In the previous part I wrote about implementation of LeoTreeModel class and its fields. First instances of LeoTreeModel were made from Leo’s VNode instances. Now let’s enable building LeoTreeModel directly from .leo xml files.
Loading from Leo xml file
We already have function that builds LeoTreeModel based on a sequence of tuples that define each node in outline see (nodes2treemodel
) in previous part. This function expects as its only input argument array of tuples in the following form:
This values can be retrieved from Leo xml file. Iterating over <vnodes>
child elements we can build required array of tuples. Values for each tuple element can be deduced from <vnodes>
elements all except b
-value which is the text of <t>
element with the same gnx.

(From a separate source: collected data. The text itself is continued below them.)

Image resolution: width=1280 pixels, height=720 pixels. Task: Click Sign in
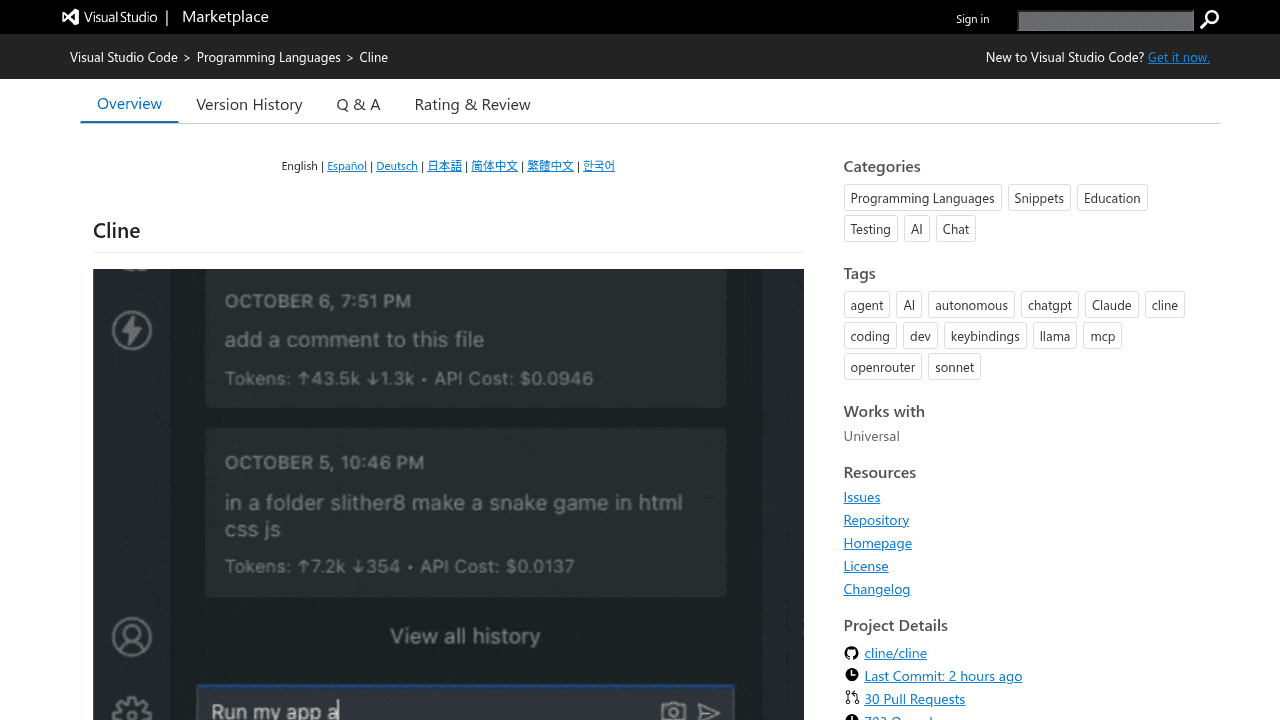(972, 18)
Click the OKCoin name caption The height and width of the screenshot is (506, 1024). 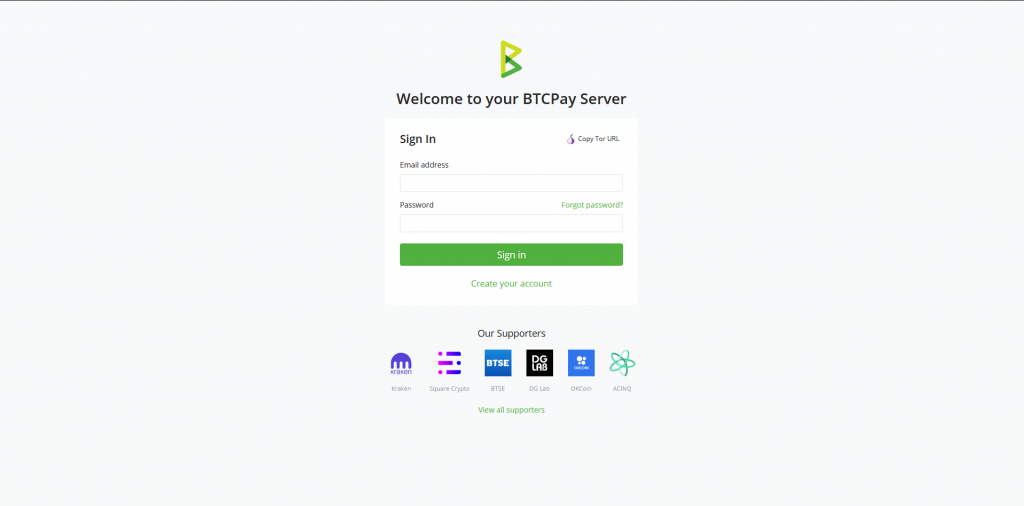[x=581, y=388]
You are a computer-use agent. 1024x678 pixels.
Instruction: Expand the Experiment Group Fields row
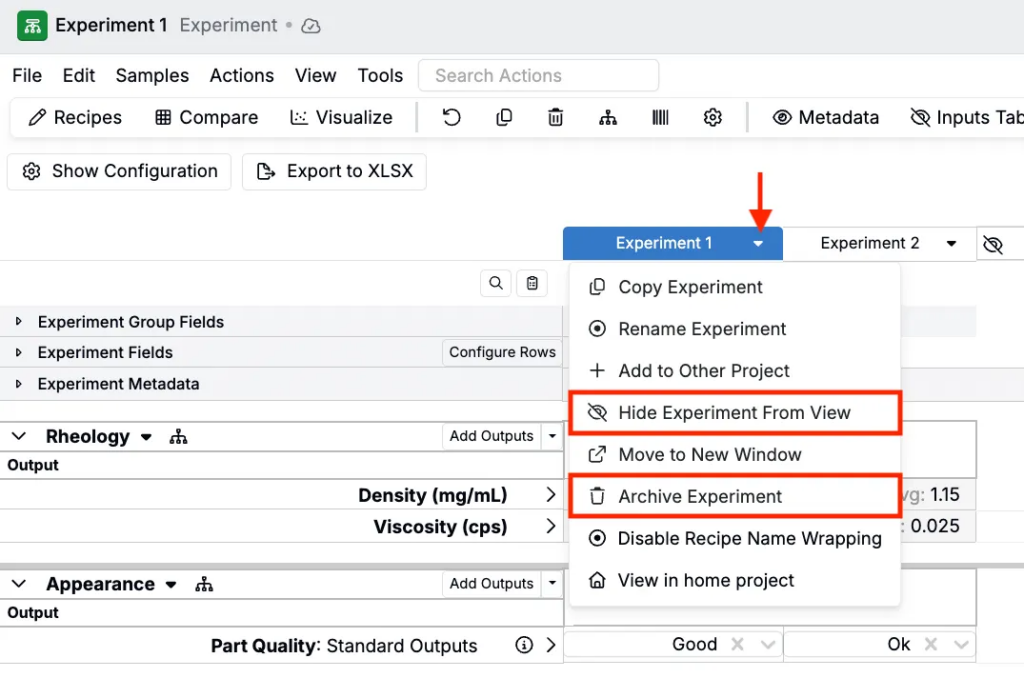19,322
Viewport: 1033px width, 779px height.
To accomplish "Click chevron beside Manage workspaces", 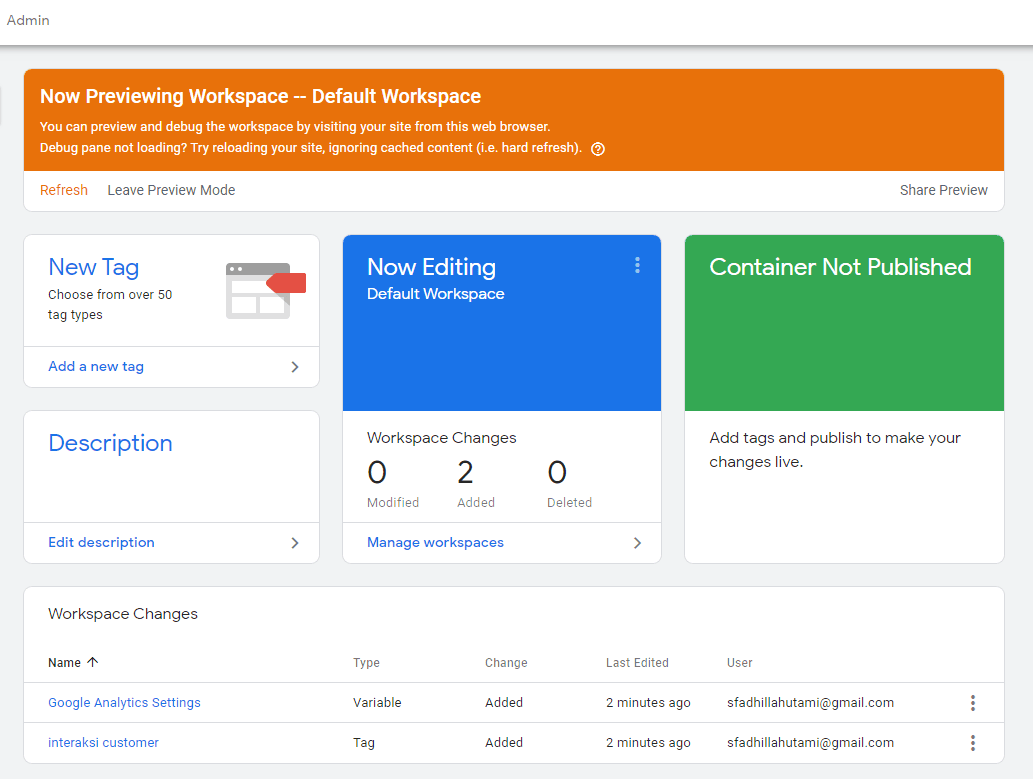I will click(637, 543).
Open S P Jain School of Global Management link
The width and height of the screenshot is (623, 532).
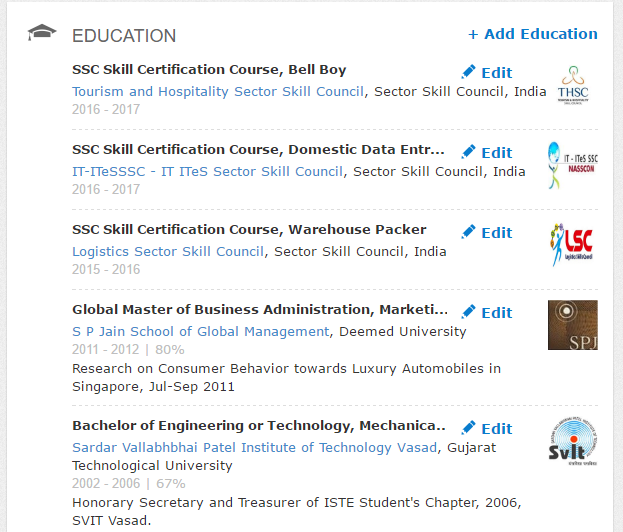200,331

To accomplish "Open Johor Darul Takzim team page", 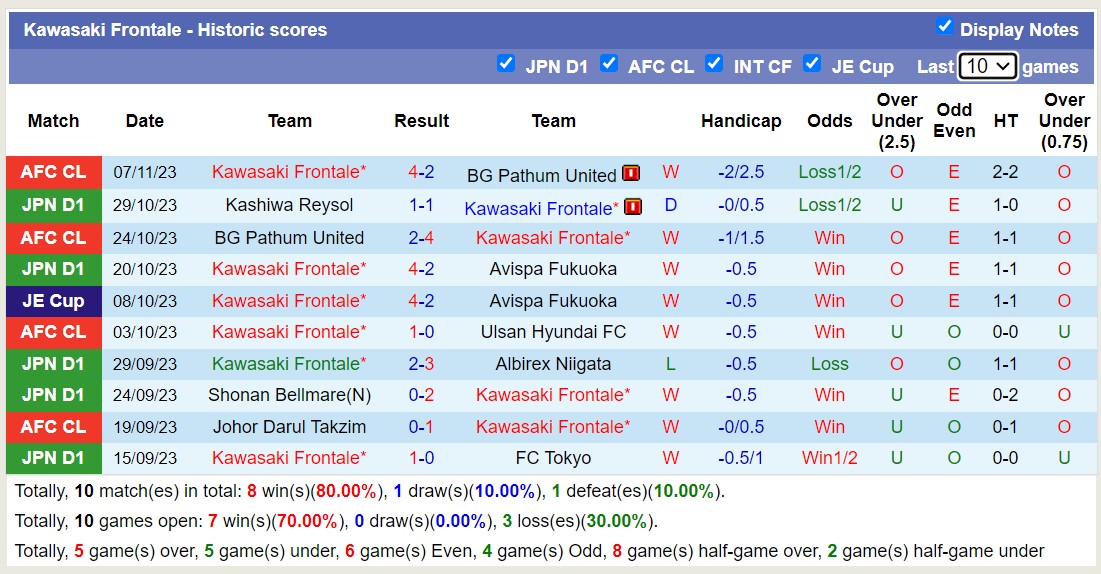I will [289, 427].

All <t>
elements are children of one unique <tnodes>
element.
For parsing xml I have used xml.etree.ElementTree module which I think is part of standard Python library.
import xml.etree.ElementTree as ET
def loadLeo(fname):
'''Loads given xml Leo file and returns LeoTreeModel instance'''
with open(fname, 'rt') as inp:
s = inp.read()
xroot = ET.fromstring(s)
vnodesEl = xroot.find('vnodes')
tnodesEl = xroot.find('tnodes')
return xml2treemodel(vnodesEl, tnodesEl)
Leo xml file format is not fully symmetric which requires that we have two different iterators: one for every <v>
element, and the second one for iterating top level nodes which are children of <vnodes>
element.
def xml2treemodel(xvroot, troot):
'''Returns LeoTreeModel instance from vnodes and tnodes elements of xml Leo file'''
parDict = defaultdict(list) # accumulates parent gnxes for each node
hDict = {} # accumulates headlines for each node
# contains body for each node
bDict = dict((ch.attrib['tx'], ch.text or '') for ch in troot.getchildren())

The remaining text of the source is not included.